2012年04月26日-3
民事再生断念企業、2011年度は14.8%増

 民事再生法は2000年4月の施行から12年が経過。この間の申請件数は9000件に迫るが、全ての企業が文字通り“再生”したわけではない。安愚楽牧場(2011年8月民事再生→12月破産)のケースのように、再生手続き中に廃止決定に追い込まれる企業も後を絶たない。帝国データバンクの調査によると、民事再生法の申請件数(負債1000万円以上)は、2000年4月~2012年3月までの累計で8732件に達した。

 年度ベースでみると、戦後2番目の倒産ラッシュとなった2001年度の1019件をピークに減少し、2002年度以降、5年連続して前年度を下回っていた。2007、2008年度は全体の倒産件数増加とともに民事再生法の申請も増加に転じていたが、2009、2010年度は大型倒産の沈静化などで大幅に減少していた。

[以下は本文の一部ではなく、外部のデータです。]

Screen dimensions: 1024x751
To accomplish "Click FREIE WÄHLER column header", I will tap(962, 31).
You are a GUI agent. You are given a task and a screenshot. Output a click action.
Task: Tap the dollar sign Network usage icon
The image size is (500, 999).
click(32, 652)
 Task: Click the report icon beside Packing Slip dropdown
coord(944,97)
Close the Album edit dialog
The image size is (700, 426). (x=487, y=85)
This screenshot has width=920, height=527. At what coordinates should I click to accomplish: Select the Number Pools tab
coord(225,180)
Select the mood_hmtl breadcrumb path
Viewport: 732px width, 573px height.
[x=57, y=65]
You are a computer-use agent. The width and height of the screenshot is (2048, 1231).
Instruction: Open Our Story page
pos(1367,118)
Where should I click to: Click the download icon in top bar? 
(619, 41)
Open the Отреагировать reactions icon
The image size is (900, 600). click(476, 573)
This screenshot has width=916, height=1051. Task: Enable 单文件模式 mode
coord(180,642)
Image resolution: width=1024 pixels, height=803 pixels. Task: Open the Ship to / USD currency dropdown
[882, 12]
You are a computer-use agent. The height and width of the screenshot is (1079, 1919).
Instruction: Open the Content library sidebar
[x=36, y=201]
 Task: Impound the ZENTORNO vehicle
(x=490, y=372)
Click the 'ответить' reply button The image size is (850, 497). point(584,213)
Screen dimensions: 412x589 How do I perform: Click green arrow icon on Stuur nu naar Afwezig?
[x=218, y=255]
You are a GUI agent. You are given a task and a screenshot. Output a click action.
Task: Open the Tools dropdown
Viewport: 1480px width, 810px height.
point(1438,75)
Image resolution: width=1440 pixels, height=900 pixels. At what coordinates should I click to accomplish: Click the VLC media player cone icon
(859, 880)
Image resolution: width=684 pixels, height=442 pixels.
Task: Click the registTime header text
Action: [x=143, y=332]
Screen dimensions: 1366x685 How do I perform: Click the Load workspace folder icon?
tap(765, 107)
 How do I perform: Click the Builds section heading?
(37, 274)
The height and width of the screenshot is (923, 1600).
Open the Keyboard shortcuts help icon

2011年度は、497件、前年度比3.5%の増加で、2年連続で500件を下回ったものの、3年ぶりの増加となった。

 過去12年間の再生手続きの経過状況をみると、民事再生法申請8732件のうち、67.4%に当たる5889件が再生計画の認可決定まで進み、同じく46.6%の4071件が終結決定を受けた。一方で、認可前に取下げ・棄却・廃止となった企業が1259件あるほか、認可決定は受けたが終結前に手続き廃止となった企業も678件あった。少なくともこれらの1937件(22.2%)は、再建途上で事業継続を断念し、大半がすでに破産手続きに移行している。

 民事再生手続きの廃止件数をみると、2011年度は101件判明した。前年度の88件から14.8%(13件)増加しており、東日本大震災の影響もあって再建を断念するケースが目立つという。手続き廃止となった企業すべてが震災の影響によるものではないが、震災発生で再建計画が大幅に狂い、再建断念に追い込まれる企業もあり、今後のさらなる増加が懸念されている。